En 2009, Ravalomanana avait accusé la France de soutenir Rajoelina. Après les élections de 2018, la BBC a publié que la Russie avait offert un appui financier aux campagnes électorales d'au moins six candidats à la présidence, dont Rajoelina. Le fait que Rafanoharana et un autre ancien soldat français et binational, Philippe François, aient été arrêtés lors du dernier incident a suscité beaucoup de soupçons.

Pour s'attaquer à ses énormes problèmes socio-économiques, Madagascar doit consolider ses bases politiques

Toutefois, le diplomate estime que les circonstances locales suffiraient pour expliquer une tentative de coup d'État, si tentative il y a eu. Madagascar s’est débrouillé tant bien que mal sous une mauvaise gouvernance depuis 2018. Cela a aggravé les effets des invasions de criquets, des cyclones et d'une nouvelle sécheresse dans le sud, où la menace de la famine se fait déjà sentir. La pandémie de COVID-19 et ses confinements ont également frappé le pays de plein fouet, a-t-il déclaré.

Selon le Programme alimentaire mondial (PAM), la malnutrition chronique touche près de la moitié des enfants malgaches de moins de cinq ans, il s’agit du dixième taux le plus élevé au monde. Le PAM révèle également que ces dernières décennies, le pays a connu une stagnation du revenu par habitant et une augmentation de la pauvreté absolue.

« La région du Grand Sud a été frappée par des sécheresses consécutives au cours des saisons des pluies de 2019/2020 et 2020/2021. Cela a eu un impact dévastateur sur l'agriculture et a forcé les gens à recourir à des mesures de survie désespérées, telles que manger des criquets, des fruits de cactus rouges crus ou des feuilles sauvages », dévoile-t-il. 

Une analyse de la sécurité alimentaire menée en avril a révélé que 1,14 millions de personnes dans la région ont besoin d'aide de toute urgence et que 14 000 d'entre elles souffrent d'une insécurité alimentaire critique. De surcroît, cette situation pourrait se dégrader entre octobre et décembre 2021, portant à 1,31 millions le nombre de personnes ayant besoin d'aide, affirme le PAM.
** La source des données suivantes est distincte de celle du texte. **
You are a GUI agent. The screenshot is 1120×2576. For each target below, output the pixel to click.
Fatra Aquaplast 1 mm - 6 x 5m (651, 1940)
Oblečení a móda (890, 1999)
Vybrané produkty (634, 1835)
« L’instabilité politique sape la capacité institutionnelle du gouvernement, la croissance économique et les efforts de développement. Elle réduit également l’accès des populations aux services de base et leur capacité à prévenir les chocs fréquents tels que les catastrophes climatiques, et à s’en remettre. »

Malgré cela, un coup d'État ne détient pas la réponse aux maux du pays. « Ce n’est pas bon pour l’image de Madagascar… Au fil des décennies, l’île a acquis une image négative en raison de l’instabilité politique constante, des coups d’État, etc. », a déclaré l’ancien ambassadeur sud-africain à Madagascar, Gert Grobler.

Madagascar a vraisemblablement besoin de changer son scénario usé. Ses fondations politiques encore fragiles doivent être consolidées afin que les énormes problèmes socio-économiques du pays puissent être résolus avec détermination et vigueur.